TO celebrate the Year of Young People, every week in 2018 The National is giving a platform to a young person. This week, 25-year-old cosmologist Benjamin Giblin

IN the shadow of Arthur’s Seat, atop an ancient hill of dormant volcanic rock, is Edinburgh’s Royal Observatory. The old-timey title, 19th-century brickwork and leafy location create what seems an unlikely setting for cutting-edge research into the nature of the universe. Nevertheless, the observatory boasts more than its fair share of the foremost, field-defining, world-leading cosmologists and astrophysicists. Oh, and yours truly, a PhD student lucky enough to spend his nine-to-fives in their company.

I have called Edinburgh “home” for just over three of my 25 times around the Sun. When I am not recovering my breath from the daily cycle up to the observatory (or frequenting the city’s open-mic nights with folk-rock outfit The Darjeeling Feeling) I am thinking deeply about the cosmos. More specifically, I spend my time examining images captured with a state-of-the-art telescope atop a mountain in Chile.

In these images, I search for some sign of a mysterious substance called “dark matter”, which constitutes roughly 80% of all of the mass in the universe. On the face of it, this seems an impossible task, for dark matter neither absorbs nor emits light whatsoever. It is completely invisible.

Thus, how can we possibly detect this elusive material? Is my PhD doomed to fail? Fortunately, nature has thrown the poor students of the universe a bone. Anything with mass, including dark matter, distorts the fabric of reality (picture a heavy bowling ball distorting the fabric of a mattress). This phenomenon is what the cosmologist would call “spacetime curvature” and what the layperson would call “gravity”. The gravity of dark matter distributed throughout space, bends the light from distant galaxies as it travels towards us. This effect, termed “gravitational lensing”, causes the observed images of said galaxies to become stretched and distorted (imagine viewing a candle through a whisky glass). These lensing effects are detectable and are just one of several ways in which scientists can tell dark matter is out there. (Although it is not just out there … billions of dark matter particles are passing through these words as you read them off the paper!) Therefore, like a thief leaving fingerprints at the crime scene, dark matter’s gravitational calling card betrays this slippery customer.

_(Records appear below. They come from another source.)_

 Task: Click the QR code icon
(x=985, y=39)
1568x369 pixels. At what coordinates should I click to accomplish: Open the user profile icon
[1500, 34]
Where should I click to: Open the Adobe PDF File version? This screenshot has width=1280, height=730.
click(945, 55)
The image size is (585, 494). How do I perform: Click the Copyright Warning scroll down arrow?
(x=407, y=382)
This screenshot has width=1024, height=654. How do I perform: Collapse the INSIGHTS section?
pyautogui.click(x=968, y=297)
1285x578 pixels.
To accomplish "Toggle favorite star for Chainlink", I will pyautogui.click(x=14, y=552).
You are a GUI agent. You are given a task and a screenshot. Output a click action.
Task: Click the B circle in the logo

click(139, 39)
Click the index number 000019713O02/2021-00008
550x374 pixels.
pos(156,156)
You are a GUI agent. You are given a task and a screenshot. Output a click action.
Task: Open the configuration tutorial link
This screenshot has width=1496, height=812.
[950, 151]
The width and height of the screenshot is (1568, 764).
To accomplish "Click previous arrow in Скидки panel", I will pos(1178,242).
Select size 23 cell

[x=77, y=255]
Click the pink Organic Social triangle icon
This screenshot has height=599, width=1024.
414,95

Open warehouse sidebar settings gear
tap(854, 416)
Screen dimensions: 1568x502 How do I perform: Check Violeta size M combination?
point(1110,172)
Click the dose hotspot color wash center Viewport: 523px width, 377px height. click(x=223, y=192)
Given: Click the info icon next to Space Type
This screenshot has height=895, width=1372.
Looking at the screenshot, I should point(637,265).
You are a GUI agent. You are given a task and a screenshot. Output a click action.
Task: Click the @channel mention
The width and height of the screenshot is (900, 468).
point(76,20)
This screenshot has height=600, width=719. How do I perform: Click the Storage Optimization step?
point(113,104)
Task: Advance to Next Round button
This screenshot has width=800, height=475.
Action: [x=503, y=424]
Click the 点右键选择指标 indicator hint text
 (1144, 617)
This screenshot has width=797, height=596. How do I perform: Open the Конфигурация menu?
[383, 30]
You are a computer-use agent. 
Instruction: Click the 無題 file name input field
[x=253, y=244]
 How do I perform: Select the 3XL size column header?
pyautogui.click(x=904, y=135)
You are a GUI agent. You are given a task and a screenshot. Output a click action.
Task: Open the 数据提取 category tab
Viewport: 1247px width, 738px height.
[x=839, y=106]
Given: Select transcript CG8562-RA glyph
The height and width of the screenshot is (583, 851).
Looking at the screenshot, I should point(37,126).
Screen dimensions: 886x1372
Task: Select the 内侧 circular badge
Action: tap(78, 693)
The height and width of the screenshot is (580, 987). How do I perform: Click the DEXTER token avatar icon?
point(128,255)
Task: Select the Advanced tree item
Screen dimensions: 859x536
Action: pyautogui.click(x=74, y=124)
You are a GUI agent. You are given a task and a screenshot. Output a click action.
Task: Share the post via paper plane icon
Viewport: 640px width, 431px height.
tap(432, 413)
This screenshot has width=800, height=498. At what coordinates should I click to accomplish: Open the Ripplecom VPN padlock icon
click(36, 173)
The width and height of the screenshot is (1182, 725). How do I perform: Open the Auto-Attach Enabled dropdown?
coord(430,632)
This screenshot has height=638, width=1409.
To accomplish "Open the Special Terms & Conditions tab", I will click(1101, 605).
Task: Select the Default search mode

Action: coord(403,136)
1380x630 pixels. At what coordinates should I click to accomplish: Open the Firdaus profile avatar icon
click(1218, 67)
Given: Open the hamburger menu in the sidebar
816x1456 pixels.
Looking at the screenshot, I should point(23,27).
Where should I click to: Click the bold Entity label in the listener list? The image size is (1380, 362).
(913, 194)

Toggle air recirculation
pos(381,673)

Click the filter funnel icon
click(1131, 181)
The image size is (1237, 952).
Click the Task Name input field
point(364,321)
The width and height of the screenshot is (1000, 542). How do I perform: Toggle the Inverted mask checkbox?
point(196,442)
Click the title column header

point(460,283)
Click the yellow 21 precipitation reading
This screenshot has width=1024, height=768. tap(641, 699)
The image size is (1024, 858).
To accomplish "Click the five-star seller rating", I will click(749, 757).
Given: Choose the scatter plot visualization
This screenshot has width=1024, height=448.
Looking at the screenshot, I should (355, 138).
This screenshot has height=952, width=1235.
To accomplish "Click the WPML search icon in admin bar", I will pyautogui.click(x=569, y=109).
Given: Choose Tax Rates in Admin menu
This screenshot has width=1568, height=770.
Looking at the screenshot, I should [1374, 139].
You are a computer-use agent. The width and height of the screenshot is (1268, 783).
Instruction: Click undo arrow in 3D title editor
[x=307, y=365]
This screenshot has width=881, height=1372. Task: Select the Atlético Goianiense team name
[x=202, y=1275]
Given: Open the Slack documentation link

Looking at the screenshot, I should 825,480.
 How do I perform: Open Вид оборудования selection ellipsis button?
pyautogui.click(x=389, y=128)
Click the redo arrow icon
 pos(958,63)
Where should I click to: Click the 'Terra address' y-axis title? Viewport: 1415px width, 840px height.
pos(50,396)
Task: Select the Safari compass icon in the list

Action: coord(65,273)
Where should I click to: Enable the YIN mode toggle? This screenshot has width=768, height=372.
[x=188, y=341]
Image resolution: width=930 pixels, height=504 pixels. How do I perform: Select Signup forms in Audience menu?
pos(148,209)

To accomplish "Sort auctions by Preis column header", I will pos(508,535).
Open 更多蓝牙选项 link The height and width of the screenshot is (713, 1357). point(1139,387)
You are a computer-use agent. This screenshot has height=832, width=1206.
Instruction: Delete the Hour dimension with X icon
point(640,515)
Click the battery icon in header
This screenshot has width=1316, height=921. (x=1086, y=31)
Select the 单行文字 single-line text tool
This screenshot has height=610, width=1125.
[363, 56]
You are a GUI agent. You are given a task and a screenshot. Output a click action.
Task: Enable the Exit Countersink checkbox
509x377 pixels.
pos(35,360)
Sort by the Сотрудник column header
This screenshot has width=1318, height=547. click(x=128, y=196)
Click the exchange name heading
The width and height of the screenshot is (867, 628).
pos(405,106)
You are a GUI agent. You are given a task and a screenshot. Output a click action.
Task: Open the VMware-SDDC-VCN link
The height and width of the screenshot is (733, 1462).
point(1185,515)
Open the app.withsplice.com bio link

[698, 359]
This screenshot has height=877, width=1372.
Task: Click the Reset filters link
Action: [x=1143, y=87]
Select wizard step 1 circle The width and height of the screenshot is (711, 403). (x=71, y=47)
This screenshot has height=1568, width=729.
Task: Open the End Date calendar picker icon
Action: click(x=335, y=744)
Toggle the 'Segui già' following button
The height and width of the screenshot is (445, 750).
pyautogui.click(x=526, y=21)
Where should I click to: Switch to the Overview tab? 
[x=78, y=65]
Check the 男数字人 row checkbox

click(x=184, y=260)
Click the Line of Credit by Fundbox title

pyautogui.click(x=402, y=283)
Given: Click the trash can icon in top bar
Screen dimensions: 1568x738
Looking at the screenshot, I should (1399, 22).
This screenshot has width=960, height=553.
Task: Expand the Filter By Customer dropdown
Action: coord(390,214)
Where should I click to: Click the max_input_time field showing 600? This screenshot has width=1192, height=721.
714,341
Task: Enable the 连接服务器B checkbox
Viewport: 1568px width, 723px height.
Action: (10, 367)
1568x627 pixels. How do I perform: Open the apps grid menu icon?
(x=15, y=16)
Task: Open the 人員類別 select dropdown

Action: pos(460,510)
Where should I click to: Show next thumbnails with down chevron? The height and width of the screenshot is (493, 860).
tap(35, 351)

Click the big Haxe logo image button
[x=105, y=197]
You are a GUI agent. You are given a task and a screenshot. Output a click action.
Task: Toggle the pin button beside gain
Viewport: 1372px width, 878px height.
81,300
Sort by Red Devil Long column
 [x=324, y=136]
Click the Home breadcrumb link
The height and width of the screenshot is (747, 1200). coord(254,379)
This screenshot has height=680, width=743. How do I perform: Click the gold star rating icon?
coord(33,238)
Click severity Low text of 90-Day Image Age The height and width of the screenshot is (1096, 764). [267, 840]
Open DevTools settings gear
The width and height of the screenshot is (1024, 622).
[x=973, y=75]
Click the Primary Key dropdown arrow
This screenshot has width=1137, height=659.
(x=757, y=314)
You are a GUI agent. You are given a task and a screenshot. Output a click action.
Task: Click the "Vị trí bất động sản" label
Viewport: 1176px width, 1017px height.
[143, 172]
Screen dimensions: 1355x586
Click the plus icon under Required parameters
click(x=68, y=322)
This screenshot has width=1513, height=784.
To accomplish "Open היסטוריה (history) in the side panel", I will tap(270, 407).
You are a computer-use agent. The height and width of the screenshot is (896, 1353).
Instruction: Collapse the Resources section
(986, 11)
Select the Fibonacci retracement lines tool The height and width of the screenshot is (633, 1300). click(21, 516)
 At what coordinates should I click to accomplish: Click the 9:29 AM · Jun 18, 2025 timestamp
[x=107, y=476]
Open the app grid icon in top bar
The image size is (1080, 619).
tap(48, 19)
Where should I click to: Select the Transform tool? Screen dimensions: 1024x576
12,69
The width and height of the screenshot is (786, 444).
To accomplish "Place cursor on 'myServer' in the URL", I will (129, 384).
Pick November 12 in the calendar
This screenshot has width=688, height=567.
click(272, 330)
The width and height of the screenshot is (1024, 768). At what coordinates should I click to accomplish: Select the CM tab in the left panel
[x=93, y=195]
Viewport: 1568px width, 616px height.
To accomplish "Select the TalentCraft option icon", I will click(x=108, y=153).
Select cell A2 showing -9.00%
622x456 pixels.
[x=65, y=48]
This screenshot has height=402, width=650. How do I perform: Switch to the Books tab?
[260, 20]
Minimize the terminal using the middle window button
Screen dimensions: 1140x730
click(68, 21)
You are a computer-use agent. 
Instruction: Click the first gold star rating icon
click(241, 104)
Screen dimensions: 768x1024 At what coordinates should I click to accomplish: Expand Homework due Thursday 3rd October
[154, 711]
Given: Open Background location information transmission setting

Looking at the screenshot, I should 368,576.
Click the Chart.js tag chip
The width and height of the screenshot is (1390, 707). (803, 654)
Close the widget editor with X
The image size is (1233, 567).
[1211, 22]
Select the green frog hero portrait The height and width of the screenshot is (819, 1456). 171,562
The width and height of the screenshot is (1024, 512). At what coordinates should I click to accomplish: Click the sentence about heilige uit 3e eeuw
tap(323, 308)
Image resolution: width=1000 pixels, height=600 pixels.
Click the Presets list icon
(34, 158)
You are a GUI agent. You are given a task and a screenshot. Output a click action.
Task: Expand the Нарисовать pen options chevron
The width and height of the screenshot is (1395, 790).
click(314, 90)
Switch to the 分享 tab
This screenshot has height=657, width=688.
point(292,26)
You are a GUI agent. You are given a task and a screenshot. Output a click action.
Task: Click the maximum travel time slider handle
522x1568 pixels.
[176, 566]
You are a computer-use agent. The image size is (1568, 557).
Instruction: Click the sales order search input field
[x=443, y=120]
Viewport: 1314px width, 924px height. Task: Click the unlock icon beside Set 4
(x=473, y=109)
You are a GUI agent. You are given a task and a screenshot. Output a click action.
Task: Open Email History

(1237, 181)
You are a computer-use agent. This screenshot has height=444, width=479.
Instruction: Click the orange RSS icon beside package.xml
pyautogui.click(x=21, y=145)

The game is afoot and there is hope for my PhD after all! However, dark matter is but one small piece of the puzzle. Our observations also point to an even more nefarious character, by the name of “dark energy”, whose offences include accelerating the expansion of the universe.

There is clearly a great deal more detective-work required to crack this case. Though you won’t find me complaining; Scotland’s breath-taking Highlands, ancient capital and warming national drink provide the perfect recourse for pondering the secrets of the cosmos.

Is there a more thrilling discussion of the wonders of space, than that which is had over a few wee drams?